──────── Document text ────────

Greetings, Gooners and Goonerettes alike! On the subject of the headline, a word of explanation for these who did not read my yesterday’s post: in the match preview I made a calculation where it was possible for ManIOU to win the league at our ground. I can’t quite remember where I got it wrong, pretty sure it had something to do with the number of games Chelsea had left to play, but since all those presumptions led to writing that funny paragraph about getting the stay of execution, I have just decided to add a little post scriptum to calm some nerves. Instead of taking it out altogether, I have opted for a little explanation with regards to why I preferred to keep it there. Someone said that once a good hypothesis is made and the facts won’t fit in, so much the worse it is for the facts. But hey, at least I am transparent about the small error I made and to be honest, it was not that much far off. It’s the LITTLE lapses that make us human and all that…
The title of today’s article is referring to the only reason why the darkest of scenarios is certain not to unfold before the very eyes of the fans gathered inside the ES on the May Day. Yes dear readers, this season just does not stop giving: we have been handed countless chances to catch up with the dire Mancs, but since we would just choke each and every time, there could be only one winner and that is Chelsea. And ironically, their gain is also ours, as if it was not for them being just six points off the pace, we would be running a serious risk of seeing a Yoonited player lifting the first ever Premiership trophy at the Ems in a week’s time if we were to fail to deny them a win. So, once again, thank you Chelsea for sparing us blushes as even this team can’t conspire to cock this up, save for some point deduction from your tally.
Please excuse this little bit of gallows humour as I am hurting as much as you are. Quite frankly, come to think of it, had the first ever title celebration at the shiny ‘new’ stadium not been such an important chapter in the club’s history, I would not mind seeing this travesty on the May Day a whole lot. Sure, we would have to endure ‘We won the league at Emirates’ for the foreseeable future, but hey, nothing less than earned, eh? Trust me, if I hear as much as one more word about bad luck from Our Glorious Leader’s mouth, I’ll just laugh. Because it’s all this nonsense deserves.

────────

• Required task:
Carry on the fan blog post about the title race from its last sentence, keeping its voice and tone.

──────── Raw records ────────

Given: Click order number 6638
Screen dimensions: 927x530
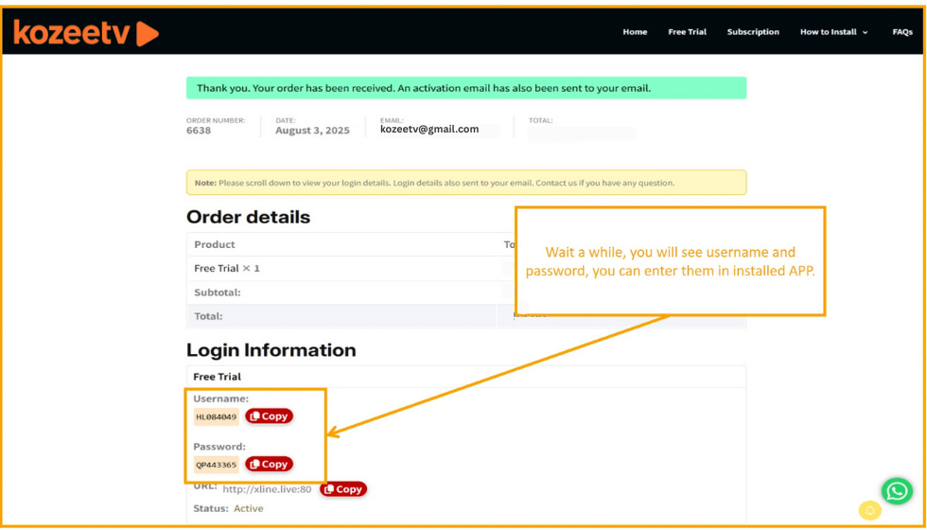Looking at the screenshot, I should pyautogui.click(x=199, y=131).

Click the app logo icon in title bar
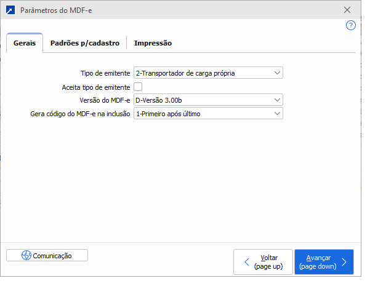pos(10,10)
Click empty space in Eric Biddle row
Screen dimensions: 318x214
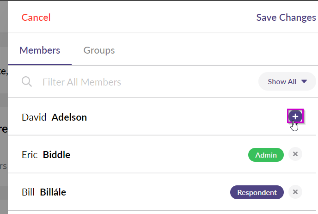pyautogui.click(x=158, y=154)
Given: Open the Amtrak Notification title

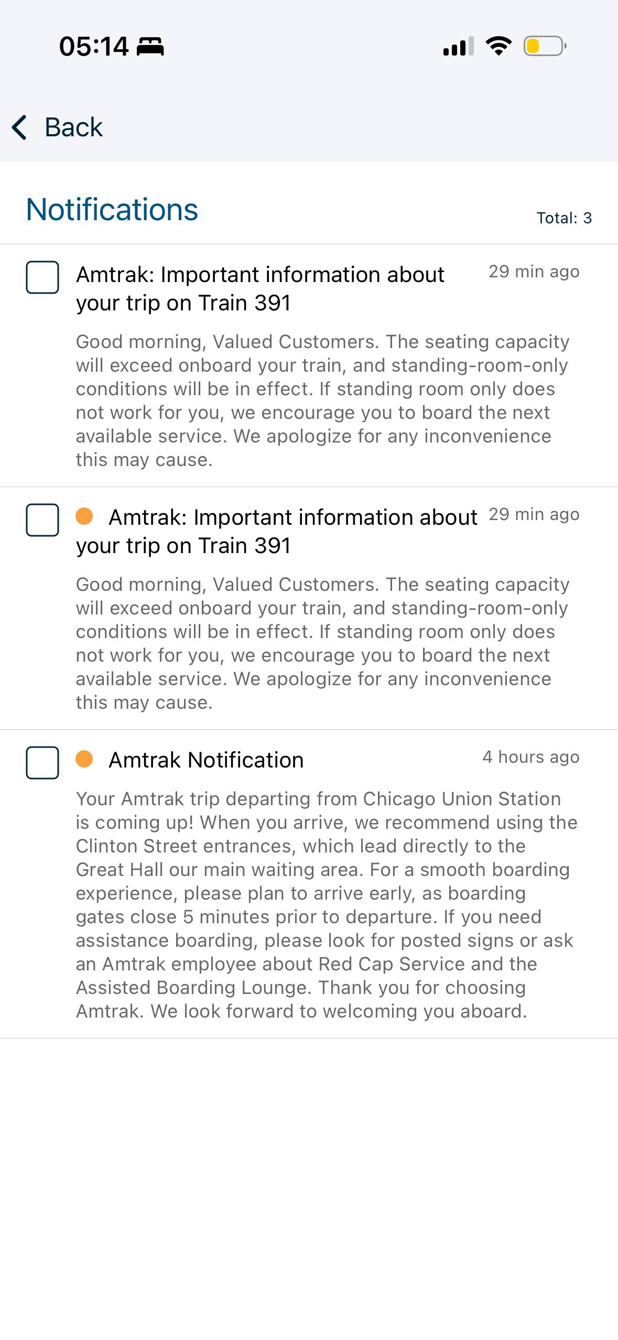Looking at the screenshot, I should pos(206,760).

────────

• Exercise answer:
Since I am the ‘credit and criticism where it’s due’ kind of person, it’s credit time: what you see above is slightly altered image from this website. The man behind the ‘Arsenalisation’ of the Man of Steel is once again the pride of Ireland, Photoshop wizard world’s answer to Brendan Behan’s ‘drinker with a writing problem’, the person behind that nice banner on the top of the page, our dear friend and fellow blogger Tiarnan! I have emailed him the idea and it took him less time than it takes the current Arsenal team to lose a lead in a crucial game and that is saying something. The initial idea was to post the above picture in the next game’s preview article, but all the Kryptonite in the universe could not keep the Superdude under the wraps after the yesterday’s debacle. He looks mighty pissed off, you know? And he is wearing one of these white coats I told you about some days ago. Or is it a cape?
No points for guessing what my new avatar is!
I guess this is the moment where I should say a few words about yesterday’s game, but I’d rather not. Why, some will ask. The explanation is fairly simple: I could just take a few match reports I have posted until now, copy and paste some random stuff about no one closing down the opposition, overelaborate tippy tappy 5-a-side pursuit of happiness and FIFA Street style goals, Song playing shit, Theo being unable to beat his player in one-on-one situation and other same ol’ unaddressed shortcomings so clear for everyone to see and it would still make sense. I could go on a rant about Wenger’s antics on the touchline, but I will just stop short of that as well, given that it’s not big and not clever to kick someone when he is down, and we Gooners have more class than that, don’t we? Think of what Seth Gecko said:
‘I may be a bastard, but I’m not a fucking bastard’.
I simply can’t be asked to write the same article over again, if it is the match report you seek, I am inclined to give you the best of both worlds (one at a time, that is) – LeGrove and A Cultured Left Foot. We don’t discriminate! For the masochists, there is also the Arsenalist with video highlights.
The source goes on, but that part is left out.